## Problems
1) From the pointing dataset rows, reproduce word for word the lines beginning at the one that has "The height and" and ending after the one that has "point(95,68)".
2) Pick up the forum thread about a vintage bicycle's chain guard and headlight and continue it from its last sentence.

You're absolutely right. Bad choice of wording on my part. Like I said, I'm not an expert, and never should have said never. I apologize and didn't mean to sound so authoritative. You say that catalog pages aren't the holy grail for correctness, and that may be the case, but in my opinion those pages still represent the best standard of correctness that we have available. And granted, factories, stores, and previous owners will use available parts, make substitutions and omissions whenever they want. Peace.


----------



## mickeyc (Jul 24, 2016)

Balloonatic said:


> I believe some bikes actually said "Color-Flow" on the chain guard. My OG ladies Higgins (photo attached) says "Regal Deluxe" on the Chain guard. (Close up of chain guard is not my bike, but shows the decal well.)
> 
> Nice bike by the way! Great orig condition, and even has the bottom half of the headlight... it's often missing or rusted out. The tops were plastic and often warped or cracked as they stick out on the sides and are one of the first things to go when a bike falls over. Someone was making repro tops for those lights, if you can find one you can match the paint more or less and have your bike look complete. The headlight is known as the "batwing" headlight and is called such in the Sears catalog.

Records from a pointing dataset
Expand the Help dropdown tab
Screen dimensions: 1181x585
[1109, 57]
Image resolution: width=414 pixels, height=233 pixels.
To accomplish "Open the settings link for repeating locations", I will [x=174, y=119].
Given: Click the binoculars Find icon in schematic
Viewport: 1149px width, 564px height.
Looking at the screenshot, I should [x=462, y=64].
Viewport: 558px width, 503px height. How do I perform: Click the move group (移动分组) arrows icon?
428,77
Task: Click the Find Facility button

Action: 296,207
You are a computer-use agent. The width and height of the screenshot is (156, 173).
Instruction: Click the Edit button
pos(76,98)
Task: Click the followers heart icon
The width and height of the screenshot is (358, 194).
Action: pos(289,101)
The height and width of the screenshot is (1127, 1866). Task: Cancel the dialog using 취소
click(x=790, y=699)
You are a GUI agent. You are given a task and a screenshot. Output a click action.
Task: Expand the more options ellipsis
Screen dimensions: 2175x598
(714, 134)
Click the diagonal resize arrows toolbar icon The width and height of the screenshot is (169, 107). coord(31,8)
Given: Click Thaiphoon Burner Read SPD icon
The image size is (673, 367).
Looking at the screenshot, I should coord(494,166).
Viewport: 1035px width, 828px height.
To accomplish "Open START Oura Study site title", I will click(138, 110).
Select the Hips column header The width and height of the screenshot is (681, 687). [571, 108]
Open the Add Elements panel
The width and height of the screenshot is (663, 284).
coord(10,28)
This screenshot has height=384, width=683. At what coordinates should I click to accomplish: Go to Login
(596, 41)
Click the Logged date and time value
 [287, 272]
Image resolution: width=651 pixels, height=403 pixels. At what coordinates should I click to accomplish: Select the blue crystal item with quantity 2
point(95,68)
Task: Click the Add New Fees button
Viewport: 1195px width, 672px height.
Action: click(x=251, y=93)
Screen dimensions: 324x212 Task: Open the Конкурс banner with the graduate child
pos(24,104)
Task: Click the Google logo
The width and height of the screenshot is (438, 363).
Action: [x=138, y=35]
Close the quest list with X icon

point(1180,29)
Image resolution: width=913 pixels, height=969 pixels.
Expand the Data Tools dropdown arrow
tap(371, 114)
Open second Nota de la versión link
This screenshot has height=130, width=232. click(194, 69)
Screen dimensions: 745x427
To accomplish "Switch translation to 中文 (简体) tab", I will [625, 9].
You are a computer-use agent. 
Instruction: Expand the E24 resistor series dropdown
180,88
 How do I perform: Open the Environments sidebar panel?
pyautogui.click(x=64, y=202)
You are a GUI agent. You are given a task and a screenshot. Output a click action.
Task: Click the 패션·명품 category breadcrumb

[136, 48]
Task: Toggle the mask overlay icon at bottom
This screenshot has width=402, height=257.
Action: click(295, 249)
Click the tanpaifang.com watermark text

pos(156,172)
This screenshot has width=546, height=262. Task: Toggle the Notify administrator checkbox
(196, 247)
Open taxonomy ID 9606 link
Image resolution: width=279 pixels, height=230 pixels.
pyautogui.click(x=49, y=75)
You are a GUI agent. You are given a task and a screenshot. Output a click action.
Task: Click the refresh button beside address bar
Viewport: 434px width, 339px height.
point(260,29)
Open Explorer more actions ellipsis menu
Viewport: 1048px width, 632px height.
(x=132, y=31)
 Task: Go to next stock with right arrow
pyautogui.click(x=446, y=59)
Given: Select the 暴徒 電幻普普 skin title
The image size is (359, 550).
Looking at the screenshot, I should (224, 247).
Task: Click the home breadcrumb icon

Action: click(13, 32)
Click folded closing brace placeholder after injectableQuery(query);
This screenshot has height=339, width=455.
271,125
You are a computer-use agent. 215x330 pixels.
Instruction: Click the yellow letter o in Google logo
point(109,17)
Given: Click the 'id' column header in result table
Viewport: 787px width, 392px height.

## Expected answers
1)
The height and width of the screenshot is (1127, 1866). Task: Cancel the dialog using 취소
click(x=790, y=699)
You are a GUI agent. You are given a task and a screenshot. Output a click action.
Task: Expand the more options ellipsis
Screen dimensions: 2175x598
(714, 134)
Click the diagonal resize arrows toolbar icon The width and height of the screenshot is (169, 107). coord(31,8)
Given: Click Thaiphoon Burner Read SPD icon
The image size is (673, 367).
Looking at the screenshot, I should coord(494,166).
Viewport: 1035px width, 828px height.
To accomplish "Open START Oura Study site title", I will click(138, 110).
Select the Hips column header The width and height of the screenshot is (681, 687). [571, 108]
Open the Add Elements panel
The width and height of the screenshot is (663, 284).
coord(10,28)
This screenshot has height=384, width=683. At what coordinates should I click to accomplish: Go to Login
(596, 41)
Click the Logged date and time value
 [287, 272]
Image resolution: width=651 pixels, height=403 pixels. At what coordinates should I click to accomplish: Select the blue crystal item with quantity 2
point(95,68)

2)
> 
> ...




I have the same bike, same color etc.  Only missing correct grips and the bat wing.  I was told (by serial number) that it was a late '51 or early '52 based on the Regal Deluxe name only being used during that time.
She a heavy weight for sure and murder on my legs on hills.  Need to sell her and get back to my middle weights.

Mike


----------



## Balloonatic (Jul 24, 2016)

In my humble opinion, that batwing headlight _makes_ that bike... with a metal bottom and plastic top so few have survived; bottoms often rust out or get badly dented when they hit the pavement, and the plastic tops crack, warp, split and paint separates from them - it's the worst possible combination for survival.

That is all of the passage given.